Il convient toutefois de prendre de telles propositions avec précaution. One size doesn’t fit all. La Belgique
doit se battre pour le maintien de son régime fiscal et son économie. Comme le disait Calimero : « Ils sont
grands et je suis petit, c’est vraiment trop injuste ! ». C’est pourquoi il faut cultiver ce que l’Europe
reproche à la Belgique : sa particularité. Nous avons déjà perdu la politique monétaire, confiée à la Banque
centrale européenne. Si l’Europe se mêle à présent de la fiscalité, il ne restera pas grand-chose de la
politique économique locale. Non, la proposition du ministre peut tout au plus être un bon plan B.
L’Europe ferait mieux de se plonger dans les livres de John Nash, mathématicien et lauréat du Prix Nobel.

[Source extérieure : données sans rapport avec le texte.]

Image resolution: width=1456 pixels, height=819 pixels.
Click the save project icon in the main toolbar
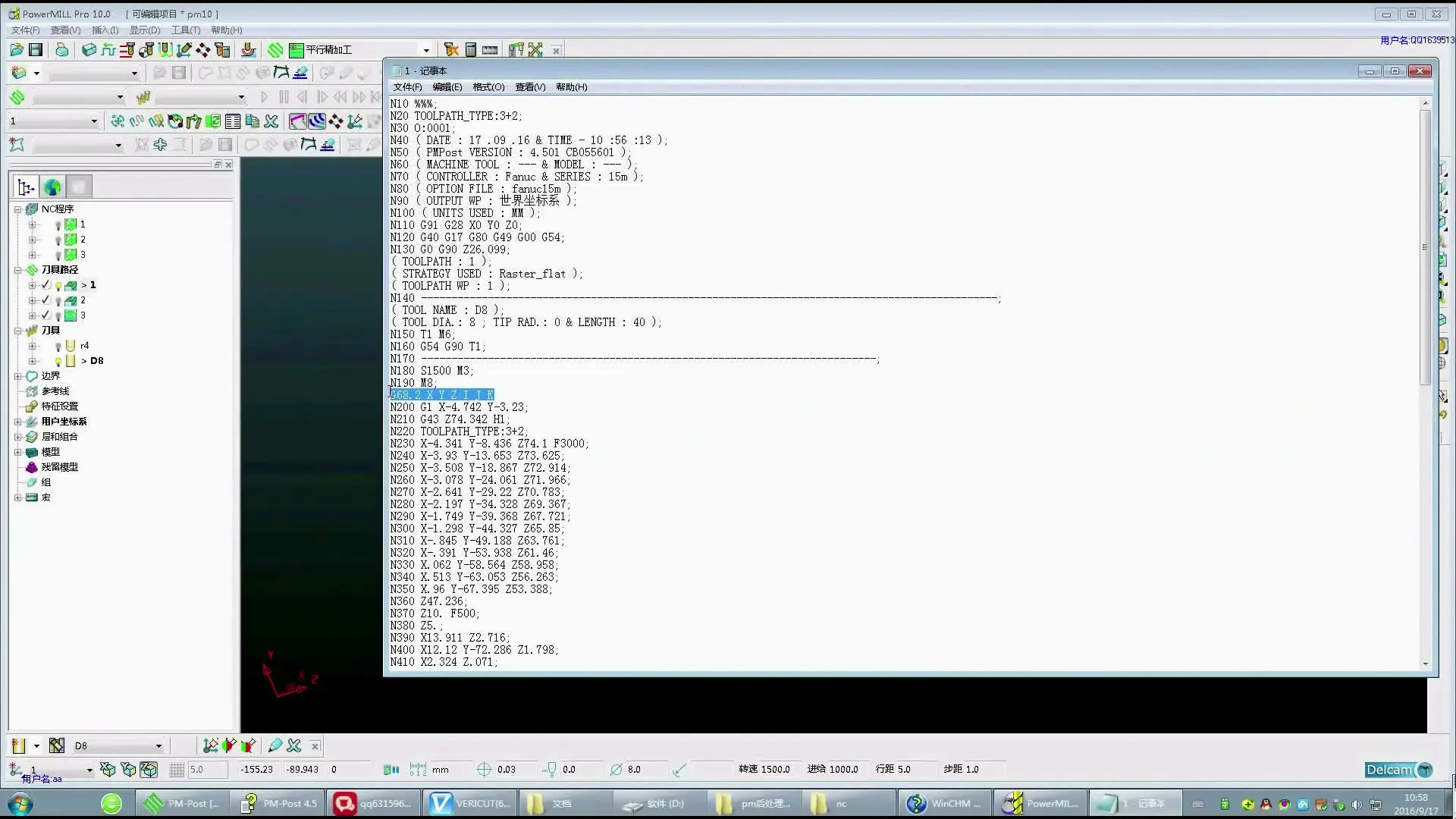pyautogui.click(x=36, y=50)
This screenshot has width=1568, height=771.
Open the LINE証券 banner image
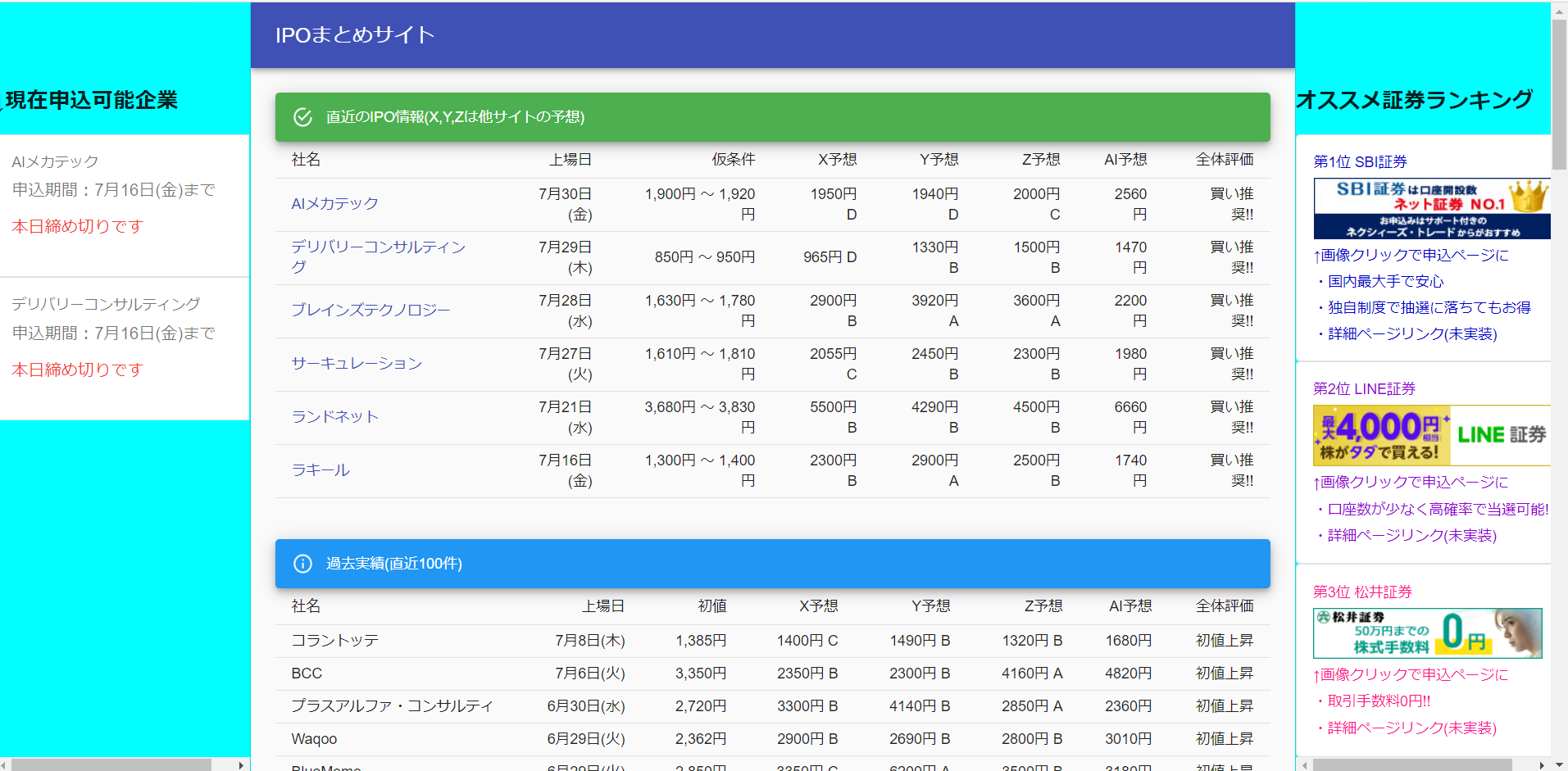tap(1431, 436)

Il
a écrit sur le jeu à somme nulle, un jeu qui se joue à deux ou plus, où le nombre de points que le gagnant
obtient est égal au nombre de points que les autres joueurs perdent. Un tel scénario est idéal dans bien des
cas, mais par exemple pas lorsqu’il s’agit de croissance économique. John Nash estimait que l’on peut
éliminer cet effet dans l’économie parce que chaque personne agit selon ses propres intérêts, mais aussi
selon l’intérêt du groupe. Cela devrait donner plus de gagnants et moins de perdants. Alors, réfléchissons
de manière critique à la manière dont un compromis peut être atteint à l’international, sans que la Belgique
ne doive trop céder sur son régime fiscal. Car plus on est soi-même, moins on est comme les autres. Et cela
profite à tout le monde.
Jan Tuerlinckx
L’auteur est avocat associé chez Tuerlinckx Avocats Fiscalistes.